Dans votre démarche, il y a une vraie intention d’unifier les générations passées, présentes et futures. Qu’est-ce qui alimente ce feu au fil des générations selon vous ?

Pour nous, cette volonté d’une importance cruciale. Nous faisons ça, bien sûr, pour les nouvelles générations, pour leur donner une place, leur ouvrir des portes et les représenter. C’est également fondamental d’éduquer, de faire découvrir ceux qui ont tracé les chemins de ce qu’on nomme la "sous-culture", et qui aujourd’hui sont la Culture avec un grand "C" (dans la société francophone, et mondiale). Les voies de cette culture ont été pavées par de grands noms, à qui il faut rendre hommage et reconnaissance comme ils le méritent. En parallèle, des nouveaux noms, qui font le présent et construisent l’avenir, doivent être mis à l’honneur. Ça permet de vivre ce moment de célébration tous ensemble, d’appliquer des valeurs qui font parties des cultures dans lesquelles on gravite et d’unifier chacun dans un mouvement commun.

Cette année, le taux de participation aux votes double par rapport à l’année précédente. Comment expliquez-vous cette évolution ?

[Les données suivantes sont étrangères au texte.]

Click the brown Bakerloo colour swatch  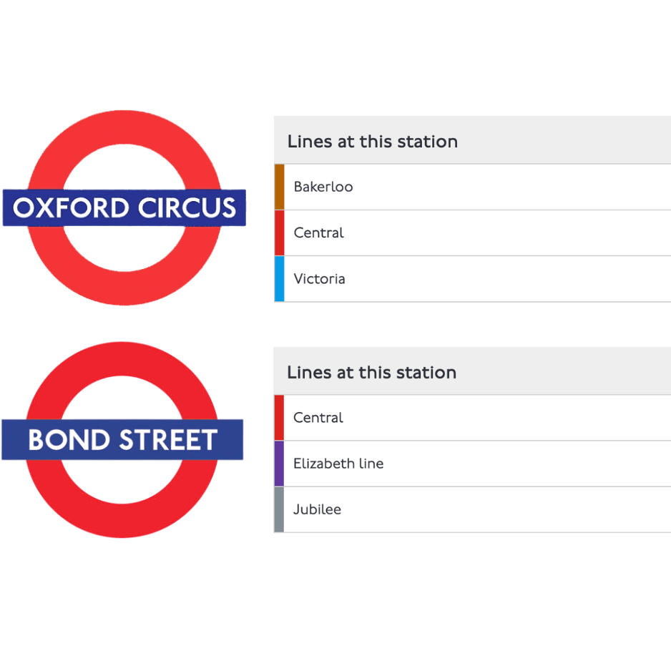point(279,187)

Il y a beaucoup de raisons. La première, c’est que l’année dernière, nous partions de zéro. Les Flammes c’était trop neuf. Il y avait, à la fois, une incertitude et un scepticisme de ce que ça allait être. Avec Yard et Booska-P, on a pu informer et intéresser le public. Ce qui a permis d’avoir 135 000 votants, ce qui était déjà très bien ! Cette année, nous avons plus que doubler, parce que le public a maintenant connaissance de ce nous proposons. Nous sommes aussi allés à la rencontre des votants à Paris, Marseille, Lyon, Nancy, en créant des bureaux de vote en physique. Ce qui donne le sentiment fort de faire partie et d’être acteur des Flammes. L’événement a aussi bénéficié d’une plus grande couverture médiatique. On espère, dans le futur, que ce projet devienne celui de tous. Qu’il grandisse avec le nombre de votants, de personnes qui vont suivre et regarder les cérémonies. Que ça soit un moment populaire.

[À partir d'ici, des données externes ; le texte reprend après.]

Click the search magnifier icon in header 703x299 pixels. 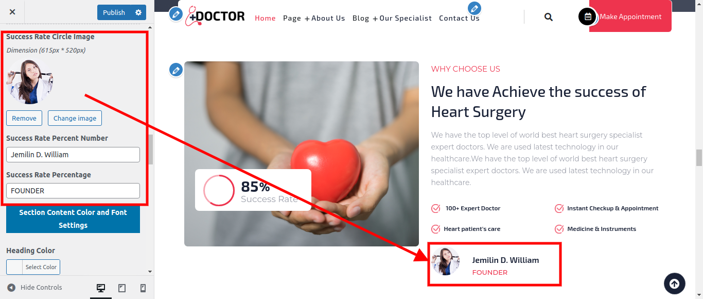point(549,17)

Comment avez-vous composé le jury cette année ?

De la même façon que l’année passée. Nous avons décidé que les personnes qui sont jurés une année, ne peuvent l’être la suivante. Nous composons avec de nombreux experts et acteurs qui ont un rôle, au quotidien, dans la culture et dans l’industrie musicale (producteurs de spectacles, labels indépendants, majors, médias, institutions).

"Le rap, dès ses origines, est social. Pour beaucoup, c’est un moyen de véhiculer des idées, de transmettre des messages, de défendre des valeurs."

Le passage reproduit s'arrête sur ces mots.